YOUR INSTRUCTIONS: Your response must be the entire set of entries, reproduced word for word.

═════ SOURCE INFORMATION

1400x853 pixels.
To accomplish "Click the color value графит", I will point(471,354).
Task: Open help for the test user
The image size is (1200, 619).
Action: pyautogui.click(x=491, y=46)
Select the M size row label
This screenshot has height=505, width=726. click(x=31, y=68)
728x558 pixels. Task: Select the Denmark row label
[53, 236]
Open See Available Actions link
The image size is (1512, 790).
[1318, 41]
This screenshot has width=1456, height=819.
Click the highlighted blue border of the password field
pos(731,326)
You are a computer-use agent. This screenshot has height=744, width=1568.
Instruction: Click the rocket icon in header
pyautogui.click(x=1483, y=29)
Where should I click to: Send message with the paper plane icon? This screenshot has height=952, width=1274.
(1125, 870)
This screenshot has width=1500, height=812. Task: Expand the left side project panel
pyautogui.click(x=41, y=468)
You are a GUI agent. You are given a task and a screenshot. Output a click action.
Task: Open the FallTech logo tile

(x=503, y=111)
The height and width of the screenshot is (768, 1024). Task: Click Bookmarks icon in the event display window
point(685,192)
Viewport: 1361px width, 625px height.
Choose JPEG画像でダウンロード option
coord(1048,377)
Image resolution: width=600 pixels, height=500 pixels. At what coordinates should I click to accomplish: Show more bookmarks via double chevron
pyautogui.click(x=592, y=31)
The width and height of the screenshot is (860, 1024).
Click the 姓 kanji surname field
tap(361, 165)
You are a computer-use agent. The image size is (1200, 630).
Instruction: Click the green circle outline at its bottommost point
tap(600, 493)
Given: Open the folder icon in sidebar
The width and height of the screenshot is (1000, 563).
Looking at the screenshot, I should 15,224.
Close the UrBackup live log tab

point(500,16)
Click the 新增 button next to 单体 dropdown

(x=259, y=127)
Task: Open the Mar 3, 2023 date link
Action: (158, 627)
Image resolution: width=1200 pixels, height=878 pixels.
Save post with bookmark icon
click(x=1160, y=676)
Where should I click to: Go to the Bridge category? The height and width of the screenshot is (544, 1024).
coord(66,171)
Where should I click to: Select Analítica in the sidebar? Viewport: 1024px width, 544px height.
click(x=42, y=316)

══════════

FINAL ANSWER:
1400x853 pixels.
To accomplish "Click the color value графит", I will point(471,354).
Task: Open help for the test user
The image size is (1200, 619).
Action: pyautogui.click(x=491, y=46)
Select the M size row label
This screenshot has height=505, width=726. click(x=31, y=68)
728x558 pixels. Task: Select the Denmark row label
[53, 236]
Open See Available Actions link
The image size is (1512, 790).
[1318, 41]
This screenshot has width=1456, height=819.
Click the highlighted blue border of the password field
pos(731,326)
You are a computer-use agent. This screenshot has height=744, width=1568.
Instruction: Click the rocket icon in header
pyautogui.click(x=1483, y=29)
Where should I click to: Send message with the paper plane icon? This screenshot has height=952, width=1274.
(1125, 870)
This screenshot has width=1500, height=812. Task: Expand the left side project panel
pyautogui.click(x=41, y=468)
You are a GUI agent. You are given a task and a screenshot. Output a click action.
Task: Open the FallTech logo tile

(x=503, y=111)
The height and width of the screenshot is (768, 1024). Task: Click Bookmarks icon in the event display window
point(685,192)
Viewport: 1361px width, 625px height.
Choose JPEG画像でダウンロード option
coord(1048,377)
Image resolution: width=600 pixels, height=500 pixels. At what coordinates should I click to accomplish: Show more bookmarks via double chevron
pyautogui.click(x=592, y=31)
The width and height of the screenshot is (860, 1024).
Click the 姓 kanji surname field
tap(361, 165)
You are a computer-use agent. The image size is (1200, 630).
Instruction: Click the green circle outline at its bottommost point
tap(600, 493)
Given: Open the folder icon in sidebar
The width and height of the screenshot is (1000, 563).
Looking at the screenshot, I should 15,224.
Close the UrBackup live log tab

point(500,16)
Click the 新增 button next to 单体 dropdown

(x=259, y=127)
Task: Open the Mar 3, 2023 date link
Action: (158, 627)
Image resolution: width=1200 pixels, height=878 pixels.
Save post with bookmark icon
click(x=1160, y=676)
Where should I click to: Go to the Bridge category? The height and width of the screenshot is (544, 1024).
coord(66,171)
Where should I click to: Select Analítica in the sidebar? Viewport: 1024px width, 544px height.
click(x=42, y=316)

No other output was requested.